Based on recent Supreme Court decisions in Octane Fitness LLC v. Icon Health & Fitness Inc. and Highmark Inc. v. Allcare Health Management Systems Inc. may not have large tech companies popping champagne, but they might be toasting with a bit of wine.

These two cases stand to have a significant effect on the near-term future of patent litigation. They both focus on one particular aspect of patent litigation, what has come to be known as “fee shifting.” In England, for example, there is a “loser pays” model, where the loser of lawsuit pays the attorney’s fees for both parties. In the United States, each party is traditionally responsible for its own attorneys’ fees, except in special circumstances. These two cases have helped to clarify those circumstances. 

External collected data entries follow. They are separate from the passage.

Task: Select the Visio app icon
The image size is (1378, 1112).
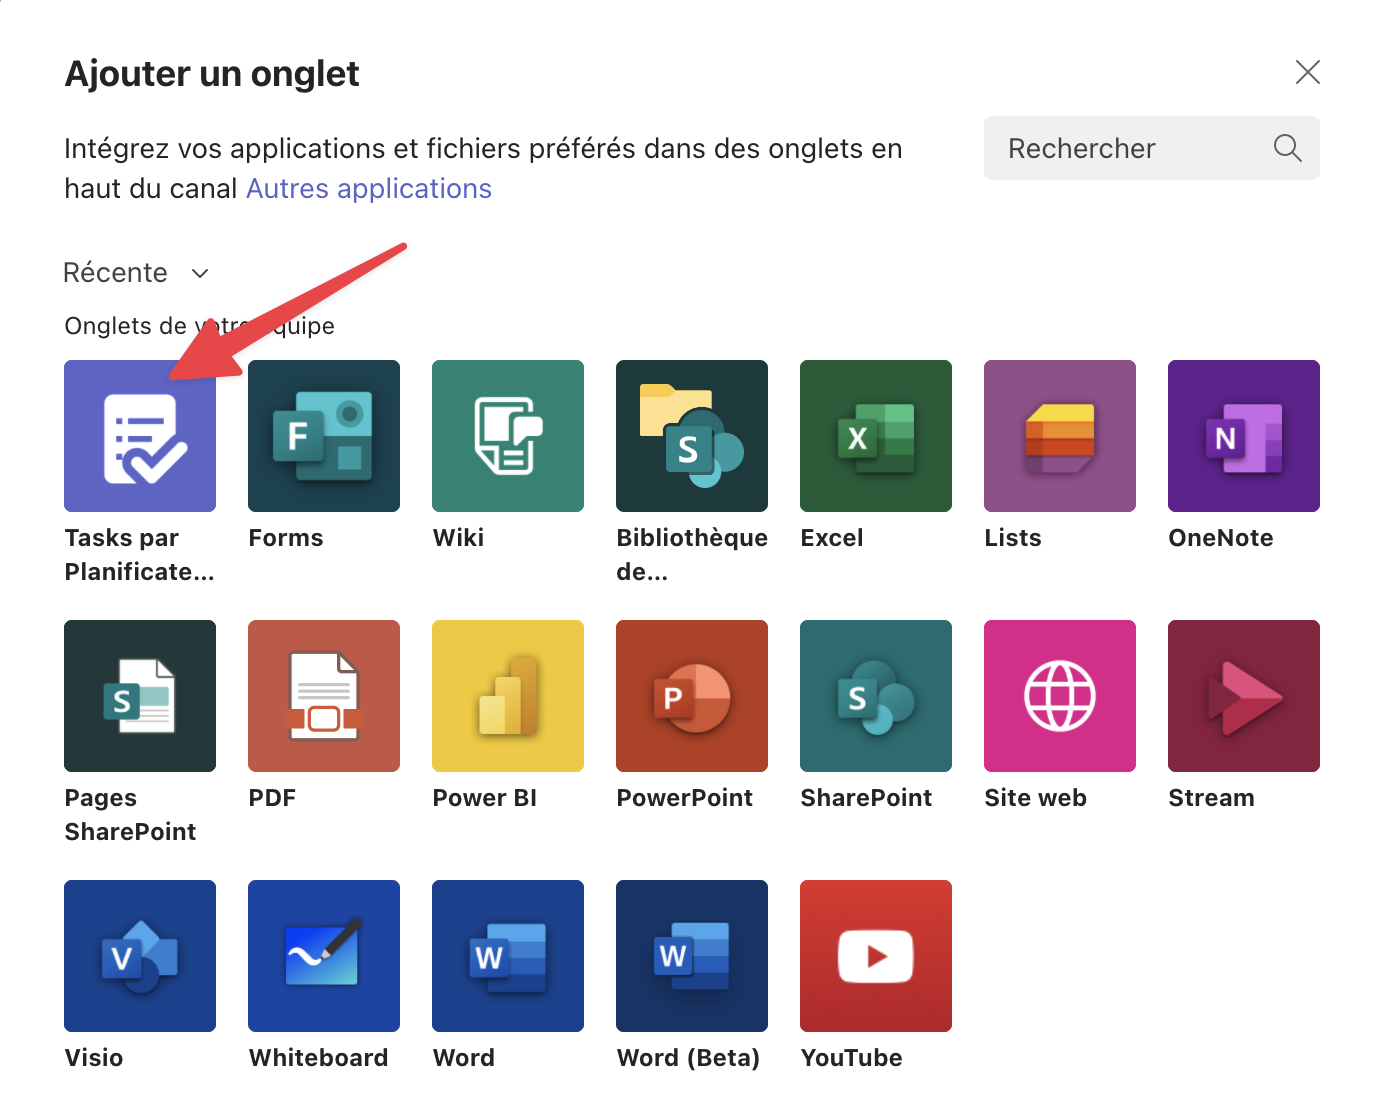Action: click(140, 956)
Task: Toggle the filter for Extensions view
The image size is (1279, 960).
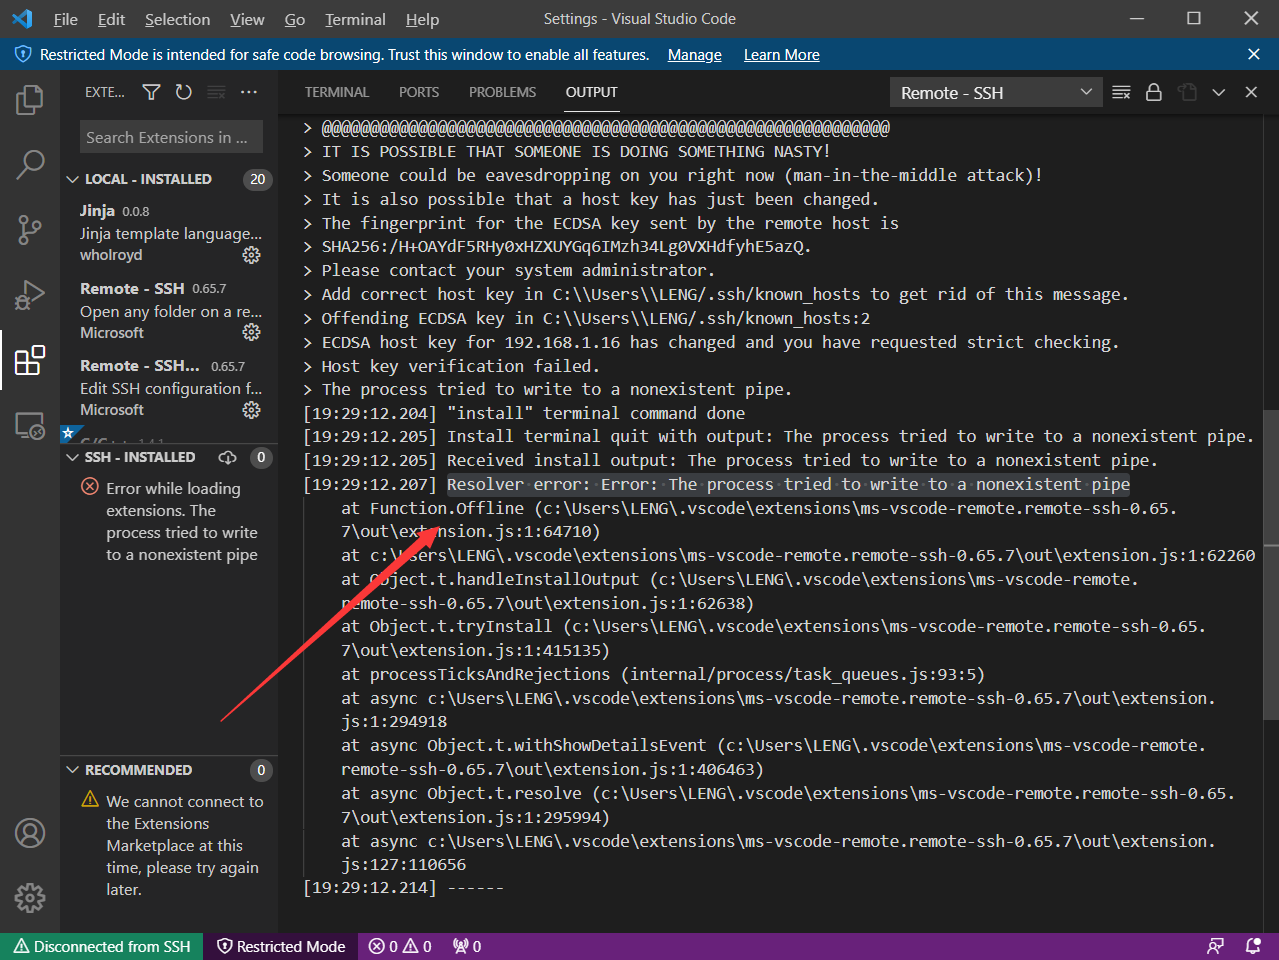Action: tap(151, 91)
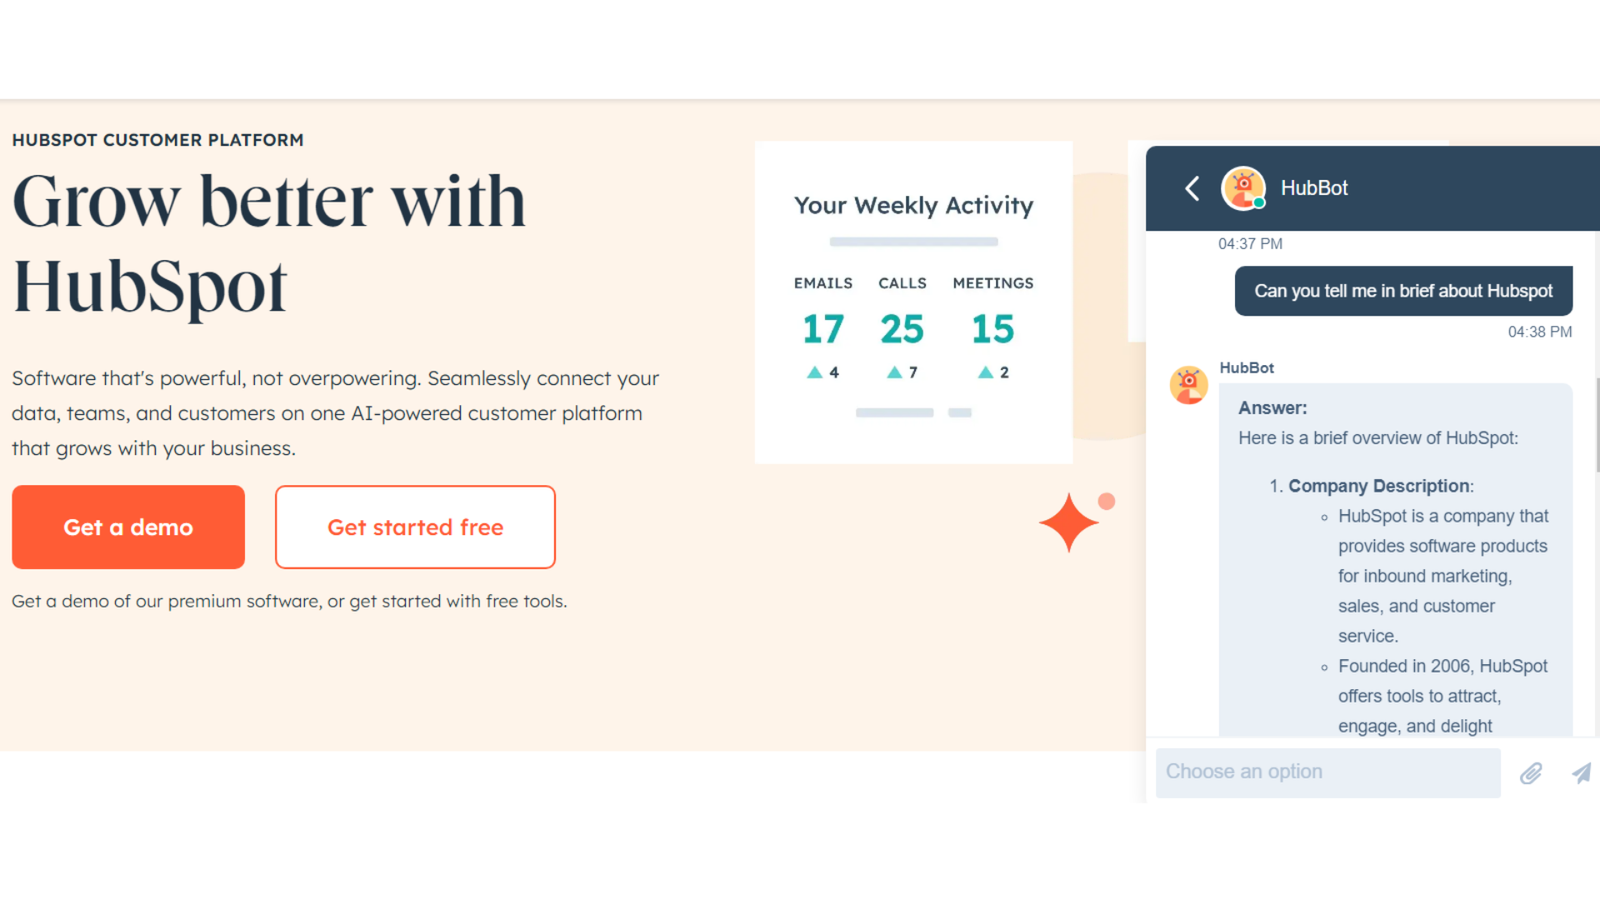Click the paperclip attachment icon
The width and height of the screenshot is (1600, 900).
coord(1531,773)
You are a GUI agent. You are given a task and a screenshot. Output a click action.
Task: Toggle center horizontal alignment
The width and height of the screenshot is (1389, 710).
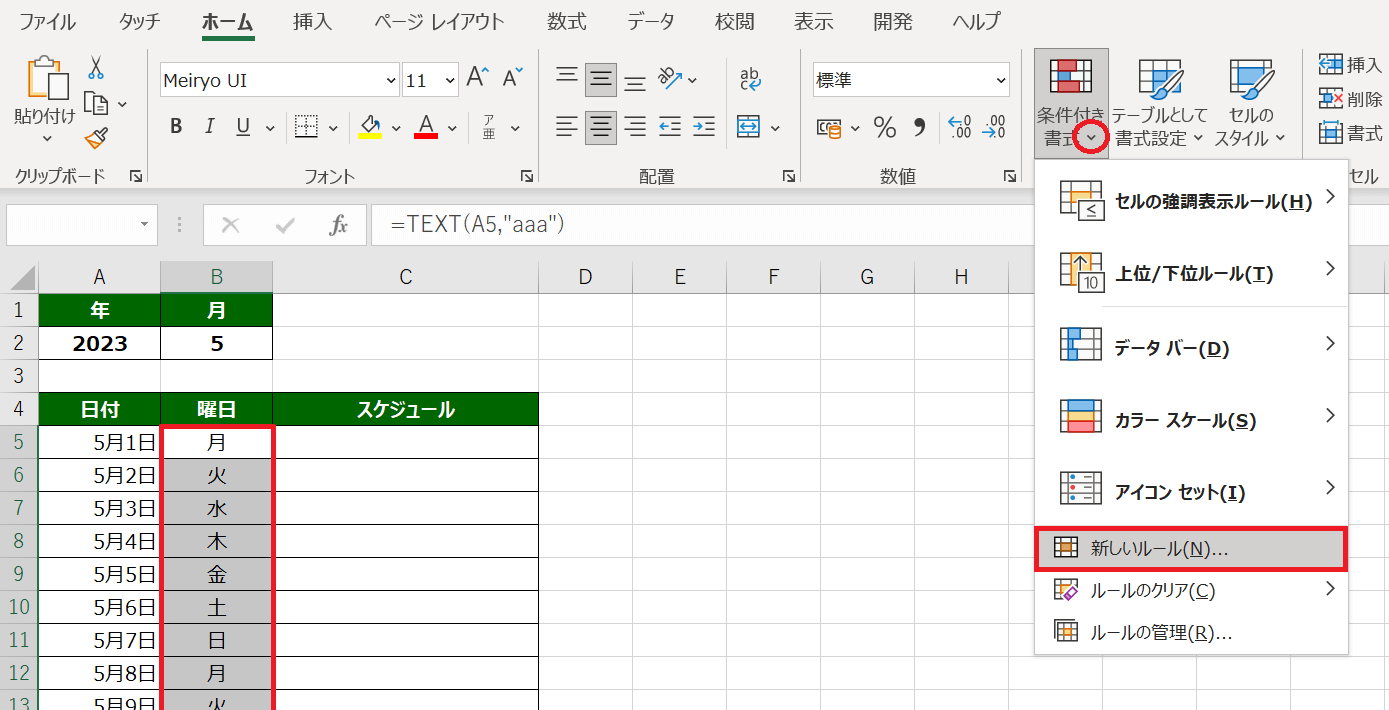click(x=601, y=127)

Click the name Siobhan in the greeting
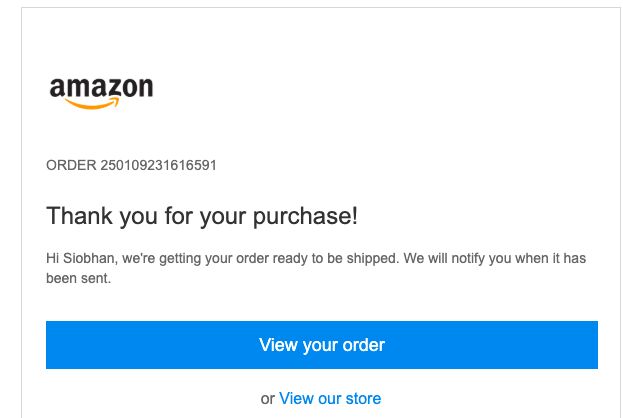[x=89, y=258]
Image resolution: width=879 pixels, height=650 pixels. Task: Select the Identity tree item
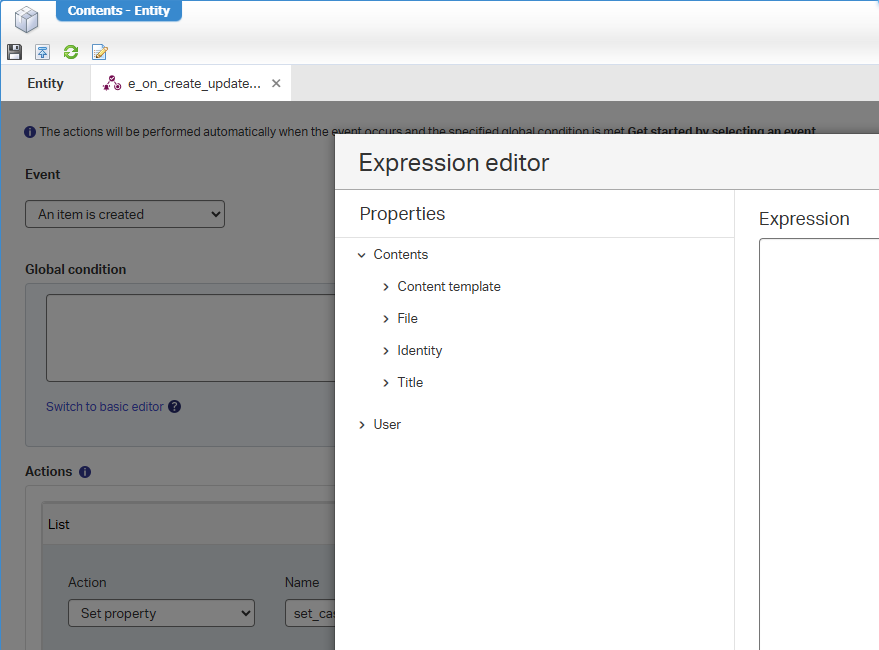coord(419,351)
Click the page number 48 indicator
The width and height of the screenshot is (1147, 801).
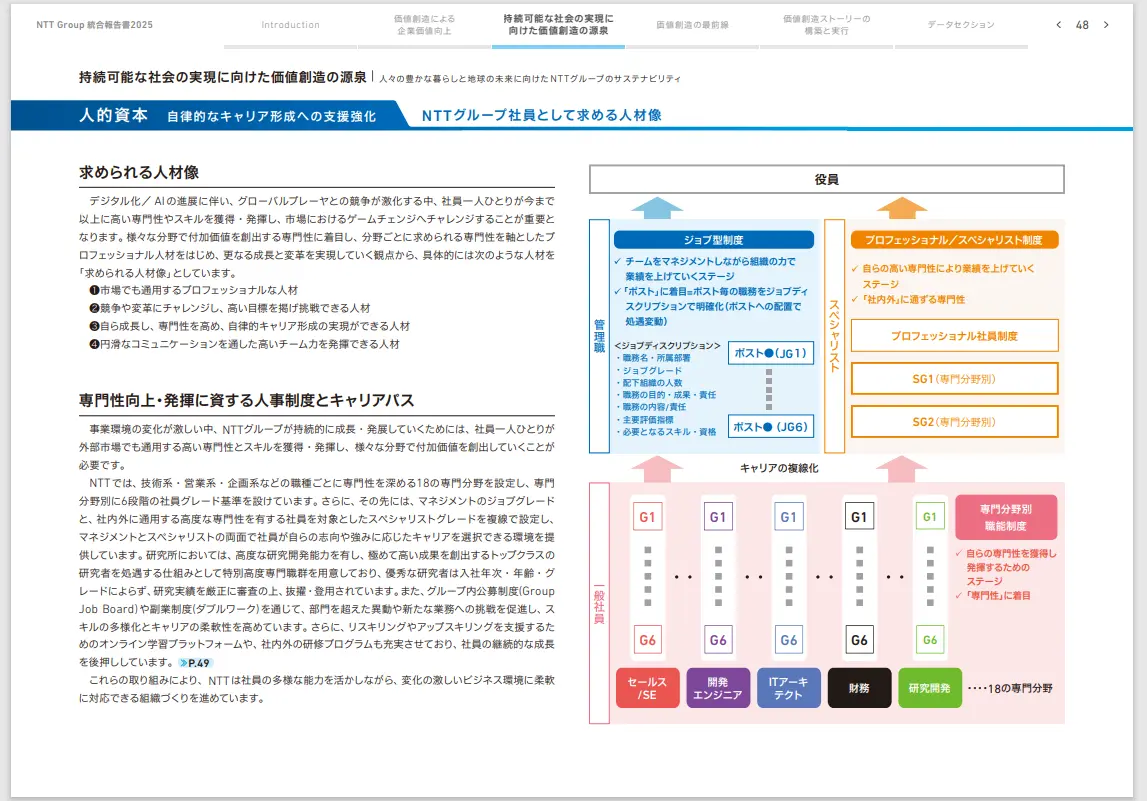tap(1083, 22)
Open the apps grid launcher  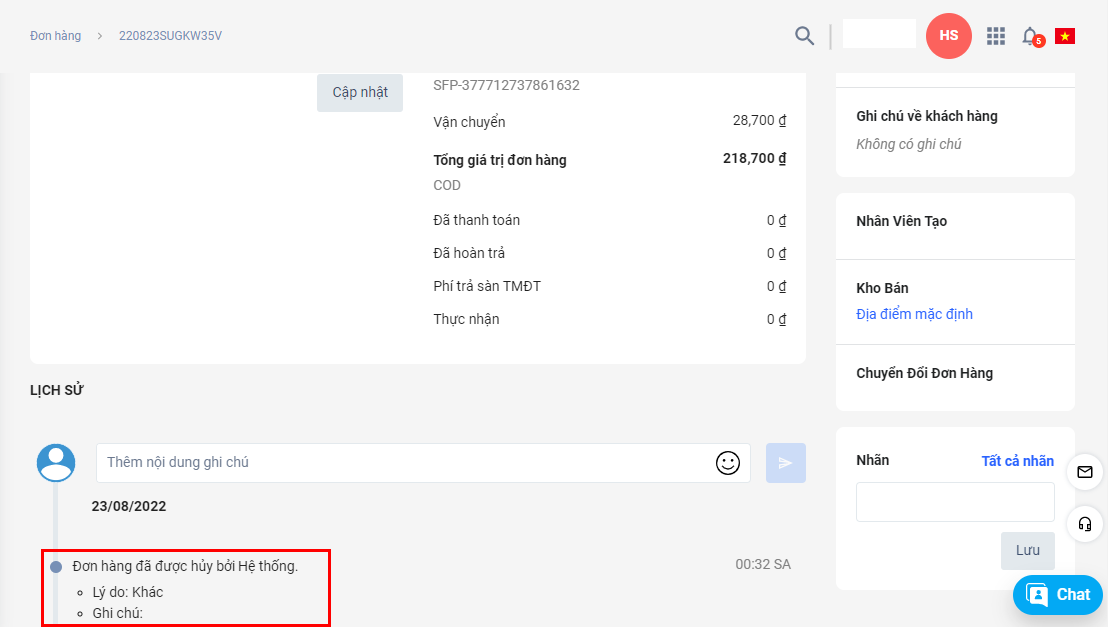coord(995,36)
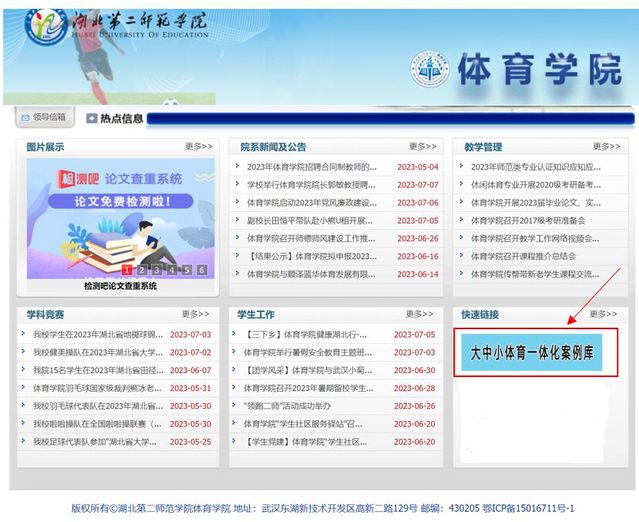Expand 更多>> in 院系新闻及公告 section

(422, 146)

Prior to Octane, the Federal Circuit had implemented requirements that were unnecessarily rigid. Its test centered on terms such as “objectively baseless” and “bad faith,” which narrowed the scope of “exceptional cases” that were eligible for fee-shifting to a very tiny percentage. 

“For a practical matter, those requirements made it nearly impossible to get attorney fees,” Kimberly A. Warshawsky, partner at Ballard Spahr LLP explains. But, in a unanimous decision, the Supreme Court decided that these stipulations were outside the bounds and eliminated that standard.

Now, says Meredith “Mimi” Addy, partner at Steptoe & Johnson LLP, the courts must “use discretion to say what is ‘exceptional behavior.’ To figure out what it is, they must look at the merits of a case, the facts of a case, what went on in the case, and an analysis of all that needs to be done.” 

Now that the previous test is gone, some might imagine that fee shifting could become the norm. But Warshawsky cautions that companies should not expect it to become as common as they might wish. “It makes fee shifting easier, but it is still a high hurdle. They relaxed the standard, but it is still going to be a high burden.” She notes that, until we see how the courts are applying this it will be hard to see if they can overcome the bias they have against fee shifting in general.

Still, says Addy, “It will allow the district courts to feel more comfortable with sanctioning abusive behavior, though I am hopeful that they do not go too far and sanction a party just because of its designation as an NPE.”

The Highmark case also concerns fee shifting, as it affects the relationship between the Federal Circuit and the district courts. “It used to be that the district court made a decision and the Federal Circuit could have de novo review,” explains Warshawsky. But now the power to determine the awarding of attorney’s fees lies almost exclusively in the hands of the district courts.

Of course, fee shifting is one of the matters Congress is debating as it considers legislation to reform the patent system. “The legislation will be interesting to watch,” says Addy. “The distric courts will use their discretion, as they are trained to do, with every case being different, they are better prepared to deal with this. I hope that gets through to Congress.”